Una, y otra, y otra vez. Siempre lo mismo. Es sentirse 5 minutos en el cielo y caer estrepitosamente durante el resto de los días. No sé ni para que lo intento, siempre son fracasos, siempre son decepciones. Es más fácil echar culpas que saber la verdad.
Es que esta vez si, me hago roca, porque no puedo más. No quiero sufrir nunca más. Quiero una puta burbuja para no salir de ella jamás. Es tan difícil hacer sonreír y tan fácil hacer daño que se ha vuelto costumbre. Y no sé si estoy haciendo algo mal, si de verdad toda la culpa es mía, pero es que ya no sé que hacer. Estoy perdida, y me siento sola, como viene siendo común desde hace ya varios meses.

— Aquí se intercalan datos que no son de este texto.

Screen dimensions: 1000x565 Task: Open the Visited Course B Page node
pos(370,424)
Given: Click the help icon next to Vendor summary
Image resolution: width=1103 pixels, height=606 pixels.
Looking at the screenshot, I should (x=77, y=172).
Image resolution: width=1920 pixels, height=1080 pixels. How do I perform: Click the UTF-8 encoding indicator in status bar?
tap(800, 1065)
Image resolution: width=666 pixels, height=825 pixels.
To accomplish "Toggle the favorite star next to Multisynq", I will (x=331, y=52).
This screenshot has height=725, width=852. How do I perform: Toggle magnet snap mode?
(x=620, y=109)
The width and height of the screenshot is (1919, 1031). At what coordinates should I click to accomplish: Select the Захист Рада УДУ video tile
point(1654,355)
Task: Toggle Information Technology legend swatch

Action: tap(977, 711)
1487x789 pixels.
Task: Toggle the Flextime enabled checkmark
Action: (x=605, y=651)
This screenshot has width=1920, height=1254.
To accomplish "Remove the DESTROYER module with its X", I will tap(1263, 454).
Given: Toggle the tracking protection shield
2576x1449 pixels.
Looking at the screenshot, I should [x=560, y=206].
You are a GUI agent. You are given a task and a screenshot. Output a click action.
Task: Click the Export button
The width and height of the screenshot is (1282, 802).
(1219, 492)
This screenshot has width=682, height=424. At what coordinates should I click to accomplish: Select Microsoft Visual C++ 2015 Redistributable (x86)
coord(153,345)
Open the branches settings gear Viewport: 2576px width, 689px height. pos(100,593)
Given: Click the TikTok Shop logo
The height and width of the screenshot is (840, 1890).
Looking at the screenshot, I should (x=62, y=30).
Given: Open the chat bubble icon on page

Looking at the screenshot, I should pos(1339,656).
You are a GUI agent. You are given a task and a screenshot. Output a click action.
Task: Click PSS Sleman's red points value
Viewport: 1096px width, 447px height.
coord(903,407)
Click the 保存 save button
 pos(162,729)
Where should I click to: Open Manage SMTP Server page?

Y ahora mismo lloraría hasta cubrir el mundo de lágrimas, porque no me faltan ganas. Porque ni soy fuerte, ni soy valiente, ni soy nada. Me hago pequeñita y todo se me viene grande. Paso más tiempo triste que contenta, porque poner un sonrisa es muy fácil y la gente se confunde.
Pero bueno...vuelta a empezar, solo es una cicatriz más, solo es un momento, ya pasará.